Maldives desperate for funds as islands risk going under
The tropical Maldives may lose entire islands unless it can quickly access cheap financing to fight the impact of climate change, its foreign minister said.
The archipelago's former president Mohamed Nasheed famously held a Cabinet meeting underwater to draw attention to submerging land and global warming a decade ago.
Yet the Maldives, best known for its white sands and palm-fringed atolls that draw luxury holiday-makers, has struggled to find money to build critical infrastructure like sea-walls.
"For small states, it is not easy," Foreign Minister Abdulla Shahid told Reuters in New Delhi. "By the time the financing is obtained, we may be underwater."
At the UN climate talks in Madrid in December, the Maldives and other vulnerable countries pushed for concrete progress on fresh funding to help them deal with disasters and longer-term damage linked to climate change - but failed.
Mr Shahid was hopeful that the next round of talks, slated to take place in Glasgow in November, would yield better results.
One of the world's lowest-lying countries, more than 80 per cent of the Maldives' land is less than 1m above mean sea levels, making its population of around 530,000 people extremely vulnerable to storm surges, sea swells and severe weather.
In 2004, the Indian Ocean tsunami ravaged the Muslim-majority state, causing financial losses of around US$470 million (S$632 million) - 62 per cent of GDP - and hitting infrastructure, including its only international airport that was shut for several days.
Two of the country's main industries - tourism and fishing - are heavily dependent on coastal resources, and most settlements and critical infrastructure is concentrated along the coast.
In 2014, more than 100 of the archipelago's inhabited islands were already reporting erosion, and around 30 islands are identified as severely eroded.
The Maldives spends around US$10 million annually for coastal protection works, but will need up to US$8.8 billion in total to to shield all of its inhabited islands, according to a 2016 estimate by its environment ministry.
"In order to protect the islands, we need to start building sea walls," Mr Shahid said. "It's expensive, but we need it.
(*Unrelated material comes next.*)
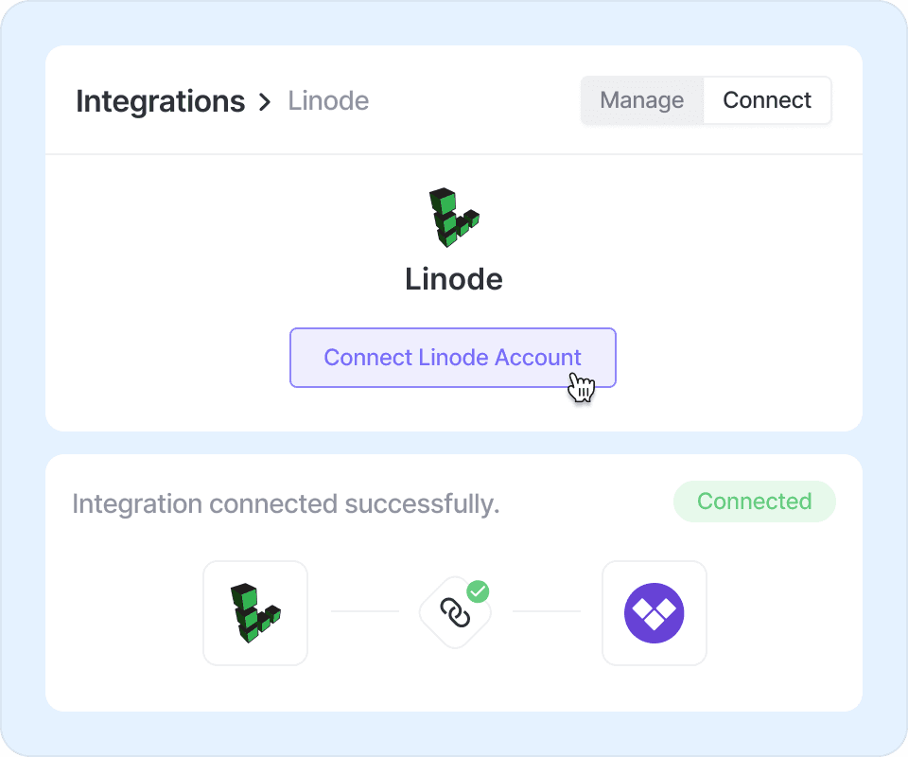Click the bold Linode heading text

(x=454, y=279)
We can't wait until all of them are being taken away."
The United Nations has created a pot to help developing nations, called the Green Climate Fund, which has already approved nearly US$24 million in funding to the Maldives, according to its website.
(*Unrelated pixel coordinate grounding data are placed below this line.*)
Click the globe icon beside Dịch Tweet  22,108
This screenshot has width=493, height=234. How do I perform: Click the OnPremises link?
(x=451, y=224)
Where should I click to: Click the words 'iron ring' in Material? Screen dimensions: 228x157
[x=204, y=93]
Some individual nations have also offered help, including Japan, which contributed to a sea wall round the Maldives'capital Male. Mr Shahid did not specify where his government was pushing for more funding.
However, Environment Minister Hussain Rasheed Hassan said recently his country would have to turn to banks given inadequate funding elsewhere despite the fact small nations like his were paying the price for the developed world's pollution.
"We have to beg some of these (big) emitters to provide money for us. Is that fair?" he said.